*** Opening of Source material ***
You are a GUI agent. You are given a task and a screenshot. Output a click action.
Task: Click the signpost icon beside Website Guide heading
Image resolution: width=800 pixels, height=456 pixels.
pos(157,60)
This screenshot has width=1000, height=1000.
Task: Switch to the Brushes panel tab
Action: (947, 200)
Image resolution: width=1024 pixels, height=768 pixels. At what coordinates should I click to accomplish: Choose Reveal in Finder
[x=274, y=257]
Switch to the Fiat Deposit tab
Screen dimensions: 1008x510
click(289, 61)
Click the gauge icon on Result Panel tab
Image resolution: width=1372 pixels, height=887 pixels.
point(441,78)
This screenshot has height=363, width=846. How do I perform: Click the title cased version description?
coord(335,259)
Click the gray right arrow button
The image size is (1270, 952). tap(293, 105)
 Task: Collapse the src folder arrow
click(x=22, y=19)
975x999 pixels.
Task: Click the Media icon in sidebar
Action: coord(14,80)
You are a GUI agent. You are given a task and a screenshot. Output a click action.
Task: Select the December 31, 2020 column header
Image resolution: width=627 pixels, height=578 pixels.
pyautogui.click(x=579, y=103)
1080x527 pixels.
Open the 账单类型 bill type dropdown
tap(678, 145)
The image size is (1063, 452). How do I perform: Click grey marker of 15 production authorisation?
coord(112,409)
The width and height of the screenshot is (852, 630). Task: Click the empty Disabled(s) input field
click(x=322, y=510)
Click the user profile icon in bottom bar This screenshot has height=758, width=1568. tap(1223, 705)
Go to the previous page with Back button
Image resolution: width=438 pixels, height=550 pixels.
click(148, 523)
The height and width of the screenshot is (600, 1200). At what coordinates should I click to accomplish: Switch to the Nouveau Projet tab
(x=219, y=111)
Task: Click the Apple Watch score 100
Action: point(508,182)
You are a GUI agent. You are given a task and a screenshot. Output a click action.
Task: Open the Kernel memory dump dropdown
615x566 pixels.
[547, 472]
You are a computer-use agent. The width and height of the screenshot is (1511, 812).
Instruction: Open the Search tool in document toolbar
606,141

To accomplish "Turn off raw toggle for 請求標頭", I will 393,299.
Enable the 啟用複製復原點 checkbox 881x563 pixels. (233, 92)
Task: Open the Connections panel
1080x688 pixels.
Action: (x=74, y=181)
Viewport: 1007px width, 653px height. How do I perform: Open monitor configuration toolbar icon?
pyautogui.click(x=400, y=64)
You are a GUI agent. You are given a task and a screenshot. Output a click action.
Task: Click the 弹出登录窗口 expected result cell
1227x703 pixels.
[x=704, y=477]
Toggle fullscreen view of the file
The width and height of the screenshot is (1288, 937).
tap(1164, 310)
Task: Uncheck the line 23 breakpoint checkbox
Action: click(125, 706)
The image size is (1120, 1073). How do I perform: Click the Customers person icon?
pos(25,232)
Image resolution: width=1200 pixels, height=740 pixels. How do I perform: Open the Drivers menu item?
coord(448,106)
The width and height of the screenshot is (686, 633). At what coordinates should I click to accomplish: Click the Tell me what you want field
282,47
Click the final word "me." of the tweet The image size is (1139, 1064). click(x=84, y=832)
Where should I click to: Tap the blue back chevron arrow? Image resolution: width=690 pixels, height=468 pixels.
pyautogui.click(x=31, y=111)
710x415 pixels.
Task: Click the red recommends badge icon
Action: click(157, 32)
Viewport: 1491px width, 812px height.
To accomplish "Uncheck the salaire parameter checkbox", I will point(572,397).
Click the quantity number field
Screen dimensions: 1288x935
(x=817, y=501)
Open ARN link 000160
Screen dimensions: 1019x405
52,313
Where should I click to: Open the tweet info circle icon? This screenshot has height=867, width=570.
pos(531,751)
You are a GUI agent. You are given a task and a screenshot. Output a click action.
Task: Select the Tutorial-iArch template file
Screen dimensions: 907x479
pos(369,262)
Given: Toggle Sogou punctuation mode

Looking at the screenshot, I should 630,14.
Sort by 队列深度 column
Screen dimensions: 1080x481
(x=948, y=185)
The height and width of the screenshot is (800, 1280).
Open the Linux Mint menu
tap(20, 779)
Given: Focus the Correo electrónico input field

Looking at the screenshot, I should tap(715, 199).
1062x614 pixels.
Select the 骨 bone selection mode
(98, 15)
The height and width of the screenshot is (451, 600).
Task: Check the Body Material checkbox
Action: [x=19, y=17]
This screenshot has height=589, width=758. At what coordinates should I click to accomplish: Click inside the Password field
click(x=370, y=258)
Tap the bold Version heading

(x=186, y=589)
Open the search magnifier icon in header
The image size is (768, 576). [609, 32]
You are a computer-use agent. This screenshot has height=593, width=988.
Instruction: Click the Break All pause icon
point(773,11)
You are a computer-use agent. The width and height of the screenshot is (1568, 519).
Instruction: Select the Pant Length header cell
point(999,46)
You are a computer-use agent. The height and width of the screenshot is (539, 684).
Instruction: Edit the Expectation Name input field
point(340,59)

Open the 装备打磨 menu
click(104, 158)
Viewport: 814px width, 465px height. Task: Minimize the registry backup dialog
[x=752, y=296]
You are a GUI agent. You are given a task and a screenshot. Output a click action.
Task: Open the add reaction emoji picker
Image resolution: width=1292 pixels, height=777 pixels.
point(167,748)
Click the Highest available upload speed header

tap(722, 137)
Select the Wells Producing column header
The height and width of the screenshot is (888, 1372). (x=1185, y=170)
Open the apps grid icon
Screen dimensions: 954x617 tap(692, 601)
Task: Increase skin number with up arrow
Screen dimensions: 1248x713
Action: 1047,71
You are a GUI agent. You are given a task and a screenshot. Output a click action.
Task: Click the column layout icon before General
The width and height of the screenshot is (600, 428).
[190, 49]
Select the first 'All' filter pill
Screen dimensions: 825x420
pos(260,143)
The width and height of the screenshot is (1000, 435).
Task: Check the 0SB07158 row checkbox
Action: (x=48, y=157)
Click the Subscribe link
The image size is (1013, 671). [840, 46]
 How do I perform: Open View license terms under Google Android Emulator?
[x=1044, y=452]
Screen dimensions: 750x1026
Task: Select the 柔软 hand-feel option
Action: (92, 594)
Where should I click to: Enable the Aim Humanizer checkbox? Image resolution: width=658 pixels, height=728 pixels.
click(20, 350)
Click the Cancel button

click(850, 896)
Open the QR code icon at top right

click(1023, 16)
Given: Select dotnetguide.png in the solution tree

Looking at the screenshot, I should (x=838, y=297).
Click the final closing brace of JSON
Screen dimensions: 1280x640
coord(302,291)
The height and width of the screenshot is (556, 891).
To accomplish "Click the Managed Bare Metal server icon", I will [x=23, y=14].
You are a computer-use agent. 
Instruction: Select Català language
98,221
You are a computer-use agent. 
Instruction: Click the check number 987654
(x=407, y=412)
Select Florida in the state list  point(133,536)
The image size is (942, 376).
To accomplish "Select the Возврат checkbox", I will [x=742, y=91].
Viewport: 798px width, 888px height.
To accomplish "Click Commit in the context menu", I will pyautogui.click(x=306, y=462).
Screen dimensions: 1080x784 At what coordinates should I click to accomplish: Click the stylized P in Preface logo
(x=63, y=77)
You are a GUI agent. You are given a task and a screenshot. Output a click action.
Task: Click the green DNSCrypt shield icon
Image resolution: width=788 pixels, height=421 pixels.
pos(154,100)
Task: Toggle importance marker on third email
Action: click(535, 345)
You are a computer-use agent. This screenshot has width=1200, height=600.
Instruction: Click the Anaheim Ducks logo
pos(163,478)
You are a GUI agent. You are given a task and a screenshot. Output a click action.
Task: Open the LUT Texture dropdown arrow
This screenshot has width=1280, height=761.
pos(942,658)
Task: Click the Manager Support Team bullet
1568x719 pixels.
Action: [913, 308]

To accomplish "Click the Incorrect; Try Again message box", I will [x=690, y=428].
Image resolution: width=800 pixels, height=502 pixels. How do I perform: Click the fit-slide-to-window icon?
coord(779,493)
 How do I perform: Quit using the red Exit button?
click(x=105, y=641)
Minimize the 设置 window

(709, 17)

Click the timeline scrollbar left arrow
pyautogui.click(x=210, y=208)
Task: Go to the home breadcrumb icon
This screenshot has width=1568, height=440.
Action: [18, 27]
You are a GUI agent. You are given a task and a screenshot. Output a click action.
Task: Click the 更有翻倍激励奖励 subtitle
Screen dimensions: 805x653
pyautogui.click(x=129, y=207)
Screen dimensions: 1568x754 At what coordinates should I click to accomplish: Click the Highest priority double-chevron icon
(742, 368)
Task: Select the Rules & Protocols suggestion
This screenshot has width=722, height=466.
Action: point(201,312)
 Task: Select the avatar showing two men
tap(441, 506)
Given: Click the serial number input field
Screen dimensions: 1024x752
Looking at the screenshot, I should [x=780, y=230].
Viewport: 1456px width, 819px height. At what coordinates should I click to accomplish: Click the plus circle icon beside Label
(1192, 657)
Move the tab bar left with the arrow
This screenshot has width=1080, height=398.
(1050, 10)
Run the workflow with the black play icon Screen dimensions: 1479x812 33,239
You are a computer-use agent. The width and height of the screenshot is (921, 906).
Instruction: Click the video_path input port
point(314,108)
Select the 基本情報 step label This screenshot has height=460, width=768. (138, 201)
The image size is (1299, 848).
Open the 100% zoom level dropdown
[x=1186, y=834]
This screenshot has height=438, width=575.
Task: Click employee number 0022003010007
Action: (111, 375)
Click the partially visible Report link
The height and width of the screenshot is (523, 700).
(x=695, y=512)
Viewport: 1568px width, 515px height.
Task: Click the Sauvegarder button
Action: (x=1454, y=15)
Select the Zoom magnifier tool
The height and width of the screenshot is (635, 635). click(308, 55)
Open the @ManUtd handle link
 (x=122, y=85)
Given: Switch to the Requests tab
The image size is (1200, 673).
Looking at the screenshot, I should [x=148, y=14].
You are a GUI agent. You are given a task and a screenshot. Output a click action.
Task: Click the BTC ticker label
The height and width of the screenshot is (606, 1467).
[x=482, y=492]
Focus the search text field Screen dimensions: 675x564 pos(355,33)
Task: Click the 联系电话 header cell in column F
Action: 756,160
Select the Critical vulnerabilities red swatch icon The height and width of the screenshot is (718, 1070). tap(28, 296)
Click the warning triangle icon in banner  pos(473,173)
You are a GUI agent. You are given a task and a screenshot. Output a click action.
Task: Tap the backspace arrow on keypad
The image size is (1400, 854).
*** Close of Source material ***
Activity
Copy word for word the stretch of entries above from the line that has "Task: Click the column" through the line that has "has width=1200, height=600.", both ends included, and nothing outside it.

Response
Task: Click the column layout icon before General
The width and height of the screenshot is (600, 428).
[190, 49]
Select the first 'All' filter pill
Screen dimensions: 825x420
pos(260,143)
The width and height of the screenshot is (1000, 435).
Task: Check the 0SB07158 row checkbox
Action: (x=48, y=157)
Click the Subscribe link
The image size is (1013, 671). [840, 46]
 How do I perform: Open View license terms under Google Android Emulator?
[x=1044, y=452]
Screen dimensions: 750x1026
Task: Select the 柔软 hand-feel option
Action: (92, 594)
Where should I click to: Enable the Aim Humanizer checkbox? Image resolution: width=658 pixels, height=728 pixels.
click(20, 350)
Click the Cancel button

click(850, 896)
Open the QR code icon at top right

click(1023, 16)
Given: Select dotnetguide.png in the solution tree

Looking at the screenshot, I should (x=838, y=297).
Click the final closing brace of JSON
Screen dimensions: 1280x640
coord(302,291)
The height and width of the screenshot is (556, 891).
To accomplish "Click the Managed Bare Metal server icon", I will [x=23, y=14].
You are a computer-use agent. 
Instruction: Select Català language
98,221
You are a computer-use agent. 
Instruction: Click the check number 987654
(x=407, y=412)
Select Florida in the state list  point(133,536)
The image size is (942, 376).
To accomplish "Select the Возврат checkbox", I will [x=742, y=91].
Viewport: 798px width, 888px height.
To accomplish "Click Commit in the context menu", I will pyautogui.click(x=306, y=462).
Screen dimensions: 1080x784 At what coordinates should I click to accomplish: Click the stylized P in Preface logo
(x=63, y=77)
You are a GUI agent. You are given a task and a screenshot. Output a click action.
Task: Click the green DNSCrypt shield icon
Image resolution: width=788 pixels, height=421 pixels.
pos(154,100)
Task: Toggle importance marker on third email
Action: click(535, 345)
You are a computer-use agent. This screenshot has width=1200, height=600.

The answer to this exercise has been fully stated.